## What is being asked
Output, exactly and in full, the entries that appear below.
*** Opening Source material ***
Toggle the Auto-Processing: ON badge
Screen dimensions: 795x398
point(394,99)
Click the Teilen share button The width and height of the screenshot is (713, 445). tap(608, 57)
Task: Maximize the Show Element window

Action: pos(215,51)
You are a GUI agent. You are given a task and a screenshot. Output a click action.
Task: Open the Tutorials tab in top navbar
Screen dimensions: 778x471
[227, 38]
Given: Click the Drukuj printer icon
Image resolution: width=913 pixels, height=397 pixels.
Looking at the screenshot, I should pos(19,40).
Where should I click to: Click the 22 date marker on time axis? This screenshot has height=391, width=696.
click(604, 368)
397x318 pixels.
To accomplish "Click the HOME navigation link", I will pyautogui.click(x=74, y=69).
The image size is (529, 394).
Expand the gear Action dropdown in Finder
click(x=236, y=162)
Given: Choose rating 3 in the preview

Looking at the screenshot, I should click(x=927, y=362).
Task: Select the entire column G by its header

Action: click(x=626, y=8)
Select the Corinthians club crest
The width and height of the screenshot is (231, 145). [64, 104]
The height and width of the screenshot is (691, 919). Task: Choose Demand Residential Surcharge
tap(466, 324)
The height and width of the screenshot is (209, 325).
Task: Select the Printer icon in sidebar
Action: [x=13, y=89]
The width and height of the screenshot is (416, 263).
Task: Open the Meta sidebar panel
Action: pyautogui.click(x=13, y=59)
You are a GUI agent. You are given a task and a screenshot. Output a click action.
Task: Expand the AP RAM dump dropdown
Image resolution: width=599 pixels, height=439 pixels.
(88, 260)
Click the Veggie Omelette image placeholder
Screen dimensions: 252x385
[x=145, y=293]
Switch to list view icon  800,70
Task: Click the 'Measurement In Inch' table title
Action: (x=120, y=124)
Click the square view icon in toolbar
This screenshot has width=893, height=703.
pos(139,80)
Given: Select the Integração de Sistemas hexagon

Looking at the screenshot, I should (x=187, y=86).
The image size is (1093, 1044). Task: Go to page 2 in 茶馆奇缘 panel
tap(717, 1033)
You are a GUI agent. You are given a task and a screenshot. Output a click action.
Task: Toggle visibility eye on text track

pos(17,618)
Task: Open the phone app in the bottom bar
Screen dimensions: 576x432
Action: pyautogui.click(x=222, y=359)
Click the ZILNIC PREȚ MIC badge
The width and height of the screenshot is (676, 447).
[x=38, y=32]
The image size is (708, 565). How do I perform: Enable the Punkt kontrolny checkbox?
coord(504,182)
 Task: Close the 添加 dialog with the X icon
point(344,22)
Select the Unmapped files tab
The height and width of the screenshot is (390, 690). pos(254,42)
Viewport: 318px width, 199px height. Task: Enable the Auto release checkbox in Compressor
*** Closing Source material ***
## Exercise response
Toggle the Auto-Processing: ON badge
Screen dimensions: 795x398
point(394,99)
Click the Teilen share button The width and height of the screenshot is (713, 445). tap(608, 57)
Task: Maximize the Show Element window

Action: pos(215,51)
You are a GUI agent. You are given a task and a screenshot. Output a click action.
Task: Open the Tutorials tab in top navbar
Screen dimensions: 778x471
[227, 38]
Given: Click the Drukuj printer icon
Image resolution: width=913 pixels, height=397 pixels.
Looking at the screenshot, I should pos(19,40).
Where should I click to: Click the 22 date marker on time axis? This screenshot has height=391, width=696.
click(604, 368)
397x318 pixels.
To accomplish "Click the HOME navigation link", I will pyautogui.click(x=74, y=69).
The image size is (529, 394).
Expand the gear Action dropdown in Finder
click(x=236, y=162)
Given: Choose rating 3 in the preview

Looking at the screenshot, I should click(x=927, y=362).
Task: Select the entire column G by its header

Action: click(x=626, y=8)
Select the Corinthians club crest
The width and height of the screenshot is (231, 145). [64, 104]
The height and width of the screenshot is (691, 919). Task: Choose Demand Residential Surcharge
tap(466, 324)
The height and width of the screenshot is (209, 325).
Task: Select the Printer icon in sidebar
Action: [x=13, y=89]
The width and height of the screenshot is (416, 263).
Task: Open the Meta sidebar panel
Action: pyautogui.click(x=13, y=59)
You are a GUI agent. You are given a task and a screenshot. Output a click action.
Task: Expand the AP RAM dump dropdown
Image resolution: width=599 pixels, height=439 pixels.
(88, 260)
Click the Veggie Omelette image placeholder
Screen dimensions: 252x385
[x=145, y=293]
Switch to list view icon  800,70
Task: Click the 'Measurement In Inch' table title
Action: (x=120, y=124)
Click the square view icon in toolbar
This screenshot has width=893, height=703.
pos(139,80)
Given: Select the Integração de Sistemas hexagon

Looking at the screenshot, I should (x=187, y=86).
The image size is (1093, 1044). Task: Go to page 2 in 茶馆奇缘 panel
tap(717, 1033)
You are a GUI agent. You are given a task and a screenshot. Output a click action.
Task: Toggle visibility eye on text track

pos(17,618)
Task: Open the phone app in the bottom bar
Screen dimensions: 576x432
Action: pyautogui.click(x=222, y=359)
Click the ZILNIC PREȚ MIC badge
The width and height of the screenshot is (676, 447).
[x=38, y=32]
The image size is (708, 565). How do I perform: Enable the Punkt kontrolny checkbox?
coord(504,182)
 Task: Close the 添加 dialog with the X icon
point(344,22)
Select the Unmapped files tab
The height and width of the screenshot is (390, 690). pos(254,42)
Viewport: 318px width, 199px height. Task: Enable the Auto release checkbox in Compressor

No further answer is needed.